Requirement » Repeat each entry below exactly as it stands.

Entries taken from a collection
- Opening Delimiter -
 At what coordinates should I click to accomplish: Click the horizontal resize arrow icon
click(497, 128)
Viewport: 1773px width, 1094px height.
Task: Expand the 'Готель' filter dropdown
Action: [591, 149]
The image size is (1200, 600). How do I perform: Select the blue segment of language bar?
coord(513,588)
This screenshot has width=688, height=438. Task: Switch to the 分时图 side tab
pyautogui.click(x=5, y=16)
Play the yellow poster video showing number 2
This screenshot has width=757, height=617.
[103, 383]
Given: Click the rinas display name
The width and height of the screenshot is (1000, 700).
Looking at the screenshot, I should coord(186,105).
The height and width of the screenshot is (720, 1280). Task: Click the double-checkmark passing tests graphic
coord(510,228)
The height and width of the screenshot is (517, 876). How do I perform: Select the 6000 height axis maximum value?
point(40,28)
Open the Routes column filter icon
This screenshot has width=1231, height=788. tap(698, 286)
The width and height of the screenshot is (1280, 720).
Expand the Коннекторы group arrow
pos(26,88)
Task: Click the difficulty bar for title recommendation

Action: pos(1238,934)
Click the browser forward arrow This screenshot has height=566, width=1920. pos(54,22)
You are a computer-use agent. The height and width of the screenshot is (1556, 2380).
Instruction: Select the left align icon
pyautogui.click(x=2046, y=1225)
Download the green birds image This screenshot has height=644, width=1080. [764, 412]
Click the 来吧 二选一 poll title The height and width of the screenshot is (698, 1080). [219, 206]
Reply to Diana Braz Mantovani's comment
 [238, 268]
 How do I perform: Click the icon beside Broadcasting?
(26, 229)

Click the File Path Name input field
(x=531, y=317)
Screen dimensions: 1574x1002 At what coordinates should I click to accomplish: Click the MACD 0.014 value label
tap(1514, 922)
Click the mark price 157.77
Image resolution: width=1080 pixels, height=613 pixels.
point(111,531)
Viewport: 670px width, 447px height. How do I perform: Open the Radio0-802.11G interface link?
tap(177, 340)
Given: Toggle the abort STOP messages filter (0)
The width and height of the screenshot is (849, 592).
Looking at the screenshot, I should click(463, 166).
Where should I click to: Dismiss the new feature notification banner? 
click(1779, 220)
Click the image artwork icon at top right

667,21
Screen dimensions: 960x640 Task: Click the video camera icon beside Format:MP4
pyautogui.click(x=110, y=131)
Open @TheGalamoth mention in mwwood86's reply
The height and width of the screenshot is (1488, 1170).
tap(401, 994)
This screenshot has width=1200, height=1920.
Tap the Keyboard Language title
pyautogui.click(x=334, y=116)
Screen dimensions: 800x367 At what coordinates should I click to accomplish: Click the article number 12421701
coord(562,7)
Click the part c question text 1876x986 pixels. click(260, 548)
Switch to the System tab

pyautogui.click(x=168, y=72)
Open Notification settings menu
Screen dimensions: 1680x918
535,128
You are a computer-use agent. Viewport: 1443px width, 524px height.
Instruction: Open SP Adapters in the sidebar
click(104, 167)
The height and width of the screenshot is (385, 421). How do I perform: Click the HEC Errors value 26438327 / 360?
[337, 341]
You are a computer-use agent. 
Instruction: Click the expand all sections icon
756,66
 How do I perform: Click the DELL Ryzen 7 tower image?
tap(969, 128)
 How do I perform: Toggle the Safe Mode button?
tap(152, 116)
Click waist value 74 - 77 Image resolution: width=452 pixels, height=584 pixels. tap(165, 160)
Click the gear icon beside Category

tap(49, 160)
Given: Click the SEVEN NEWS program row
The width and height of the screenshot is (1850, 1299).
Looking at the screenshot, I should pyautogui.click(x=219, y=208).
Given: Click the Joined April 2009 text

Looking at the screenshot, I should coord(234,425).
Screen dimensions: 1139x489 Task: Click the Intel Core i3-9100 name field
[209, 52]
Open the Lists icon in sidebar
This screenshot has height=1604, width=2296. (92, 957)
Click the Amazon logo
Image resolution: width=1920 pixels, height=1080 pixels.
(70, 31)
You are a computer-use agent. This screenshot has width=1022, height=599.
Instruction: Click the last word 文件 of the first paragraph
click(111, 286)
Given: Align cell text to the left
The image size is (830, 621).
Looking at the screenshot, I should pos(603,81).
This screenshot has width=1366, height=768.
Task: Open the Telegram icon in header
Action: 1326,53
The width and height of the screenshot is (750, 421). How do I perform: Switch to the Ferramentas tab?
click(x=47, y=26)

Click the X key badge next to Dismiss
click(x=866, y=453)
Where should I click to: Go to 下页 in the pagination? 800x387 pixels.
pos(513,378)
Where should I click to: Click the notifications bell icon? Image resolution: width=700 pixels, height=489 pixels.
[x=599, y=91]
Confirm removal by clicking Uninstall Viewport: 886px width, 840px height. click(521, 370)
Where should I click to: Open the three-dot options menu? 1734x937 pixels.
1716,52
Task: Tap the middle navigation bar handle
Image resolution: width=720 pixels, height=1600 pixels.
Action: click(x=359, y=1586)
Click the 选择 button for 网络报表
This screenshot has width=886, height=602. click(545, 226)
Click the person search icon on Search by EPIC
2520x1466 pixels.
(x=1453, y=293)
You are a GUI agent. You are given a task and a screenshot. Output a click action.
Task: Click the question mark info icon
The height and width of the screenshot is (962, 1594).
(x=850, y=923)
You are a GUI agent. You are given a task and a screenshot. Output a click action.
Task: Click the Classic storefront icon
- Closing Delimiter -
Output for this task »
 At what coordinates should I click to accomplish: Click the horizontal resize arrow icon
click(497, 128)
Viewport: 1773px width, 1094px height.
Task: Expand the 'Готель' filter dropdown
Action: [591, 149]
The image size is (1200, 600). How do I perform: Select the blue segment of language bar?
coord(513,588)
This screenshot has width=688, height=438. Task: Switch to the 分时图 side tab
pyautogui.click(x=5, y=16)
Play the yellow poster video showing number 2
This screenshot has width=757, height=617.
[103, 383]
Given: Click the rinas display name
The width and height of the screenshot is (1000, 700).
Looking at the screenshot, I should coord(186,105).
The height and width of the screenshot is (720, 1280). Task: Click the double-checkmark passing tests graphic
coord(510,228)
The height and width of the screenshot is (517, 876). How do I perform: Select the 6000 height axis maximum value?
point(40,28)
Open the Routes column filter icon
This screenshot has width=1231, height=788. tap(698, 286)
The width and height of the screenshot is (1280, 720).
Expand the Коннекторы group arrow
pos(26,88)
Task: Click the difficulty bar for title recommendation

Action: pos(1238,934)
Click the browser forward arrow This screenshot has height=566, width=1920. pos(54,22)
You are a computer-use agent. The height and width of the screenshot is (1556, 2380).
Instruction: Select the left align icon
pyautogui.click(x=2046, y=1225)
Download the green birds image This screenshot has height=644, width=1080. [764, 412]
Click the 来吧 二选一 poll title The height and width of the screenshot is (698, 1080). [219, 206]
Reply to Diana Braz Mantovani's comment
 [238, 268]
 How do I perform: Click the icon beside Broadcasting?
(26, 229)

Click the File Path Name input field
(x=531, y=317)
Screen dimensions: 1574x1002 At what coordinates should I click to accomplish: Click the MACD 0.014 value label
tap(1514, 922)
Click the mark price 157.77
Image resolution: width=1080 pixels, height=613 pixels.
point(111,531)
Viewport: 670px width, 447px height. How do I perform: Open the Radio0-802.11G interface link?
tap(177, 340)
Given: Toggle the abort STOP messages filter (0)
The width and height of the screenshot is (849, 592).
Looking at the screenshot, I should click(463, 166).
Where should I click to: Dismiss the new feature notification banner? 
click(1779, 220)
Click the image artwork icon at top right

667,21
Screen dimensions: 960x640 Task: Click the video camera icon beside Format:MP4
pyautogui.click(x=110, y=131)
Open @TheGalamoth mention in mwwood86's reply
The height and width of the screenshot is (1488, 1170).
tap(401, 994)
This screenshot has width=1200, height=1920.
Tap the Keyboard Language title
pyautogui.click(x=334, y=116)
Screen dimensions: 800x367 At what coordinates should I click to accomplish: Click the article number 12421701
coord(562,7)
Click the part c question text 1876x986 pixels. click(260, 548)
Switch to the System tab

pyautogui.click(x=168, y=72)
Open Notification settings menu
Screen dimensions: 1680x918
535,128
You are a computer-use agent. Viewport: 1443px width, 524px height.
Instruction: Open SP Adapters in the sidebar
click(104, 167)
The height and width of the screenshot is (385, 421). How do I perform: Click the HEC Errors value 26438327 / 360?
[337, 341]
You are a computer-use agent. 
Instruction: Click the expand all sections icon
756,66
 How do I perform: Click the DELL Ryzen 7 tower image?
tap(969, 128)
 How do I perform: Toggle the Safe Mode button?
tap(152, 116)
Click waist value 74 - 77 Image resolution: width=452 pixels, height=584 pixels. tap(165, 160)
Click the gear icon beside Category

tap(49, 160)
Given: Click the SEVEN NEWS program row
The width and height of the screenshot is (1850, 1299).
Looking at the screenshot, I should pyautogui.click(x=219, y=208).
Given: Click the Joined April 2009 text

Looking at the screenshot, I should coord(234,425).
Screen dimensions: 1139x489 Task: Click the Intel Core i3-9100 name field
[209, 52]
Open the Lists icon in sidebar
This screenshot has height=1604, width=2296. (92, 957)
Click the Amazon logo
Image resolution: width=1920 pixels, height=1080 pixels.
(70, 31)
You are a computer-use agent. This screenshot has width=1022, height=599.
Instruction: Click the last word 文件 of the first paragraph
click(111, 286)
Given: Align cell text to the left
The image size is (830, 621).
Looking at the screenshot, I should pos(603,81).
This screenshot has width=1366, height=768.
Task: Open the Telegram icon in header
Action: 1326,53
The width and height of the screenshot is (750, 421). How do I perform: Switch to the Ferramentas tab?
click(x=47, y=26)

Click the X key badge next to Dismiss
click(x=866, y=453)
Where should I click to: Go to 下页 in the pagination? 800x387 pixels.
pos(513,378)
Where should I click to: Click the notifications bell icon? Image resolution: width=700 pixels, height=489 pixels.
[x=599, y=91]
Confirm removal by clicking Uninstall Viewport: 886px width, 840px height. click(521, 370)
Where should I click to: Open the three-dot options menu? 1734x937 pixels.
1716,52
Task: Tap the middle navigation bar handle
Image resolution: width=720 pixels, height=1600 pixels.
Action: click(x=359, y=1586)
Click the 选择 button for 网络报表
This screenshot has width=886, height=602. click(545, 226)
Click the person search icon on Search by EPIC
2520x1466 pixels.
(x=1453, y=293)
You are a GUI agent. You are given a task and a screenshot. Output a click action.
Task: Click the question mark info icon
The height and width of the screenshot is (962, 1594).
(x=850, y=923)
You are a GUI agent. You are given a task and a screenshot. Output a click action.
Task: Click the Classic storefront icon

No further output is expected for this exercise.